As I continue to contemplate life after cancer (that is, after my Dad is finally well, which we hope will be in the next few months), I am pulled in two directions.

On the one hand, I find myself being drawn to traveling abroad again, working for an NGO, doing research on my story ideas, etc etc etc. And on the other, I am drawn to staying put (wherever I am, which has been changing a lot). Maybe even spending 6 months or a year doing a work/trade at a retreat center or house of hospitality where I clean/cook/farm in exchange for quiet, prayer, service.

This morning I came across an article that SO speaks to me, I feel compelled to share it. The author, Jonathan Wilson-Hartgrove, reflects on his earlier habit of moving and traveling, of seeking out meaning and purpose abroad, doing service work, in looking after the OTHER, and of how he has come to realize that standing still, looking around at the world in which you are currently, and planting roots HERE, is sometimes a better way to find meaning and stability within and without.

Funny, even the idea of seeking "stability" seems so foreign to me. It's a word I don't think of much, at least not in the more traditional/American sense (partner, money, career, house); but I am not deceived into thinking I lack a desire for stability. We all do.

Rather than looking for stability in what I have, I seek stability in who I am and how I live. The stability I hunger for is satiated by moments, little epiphanies, that affirm who/how/where I am. YES! What an amazing conversation. YES! Thank God I was able to be here for this friend in the hospital. YES! I loved smelling the eucalyptus and feeling the dirt underfoot on my run. YES! I have time to hear your story. YES! I want to walk with you and make photographs and be consumed by the power of live music.

Stability comes for me when I feel I am where I "should" be, doing what feels right, being in the world in a way that I feel called to be. The ground might be moving below me as I travel back and forth across the country to be present to my father and family, but the continuity, the stability comes in feeling that I'm fully present wherever I am, to whomever I'm with.

Wilson-Hartgrove's reflection is informed by what he's read from the mystics to Barbara Kingsolver, many of whom I've been reading with greater interest of late, and there is much here that resonates with what I'm contemplating these days.

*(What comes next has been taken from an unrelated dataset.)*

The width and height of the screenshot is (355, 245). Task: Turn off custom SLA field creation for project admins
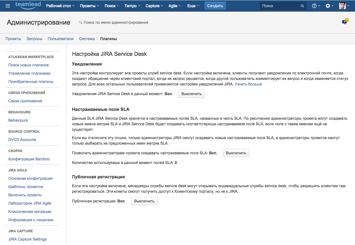(x=235, y=153)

Standing in Place is published in Conspire Magazine, a publication of a grass-roots organization called The Simple Way, which Marcy told me about (thanks...they are way cool!). The Simple Way is somewhat like Elizabeth House, and the Catholic Worker model, working in a poor section of Durham, North Carolina, guided by a call to go out into the world in love. Simple as that. They're feeding the homeless, greening the neighborhood, partnering with a hospital in Iraq... but, of course, it's not about what they're doing but how they are being that inspires and speaks to me.

Today I seek to remain in the moments I am most Myself. Not the ego-self, but the self that is the same as all other selves. The mystery that is within me and within you. More accurately, it's the self that knows no distinction between within and without. In that place, in this Me/You/We I find stability and security and meaning. The where-what-when answers will come in time. For now, I remain standing in place.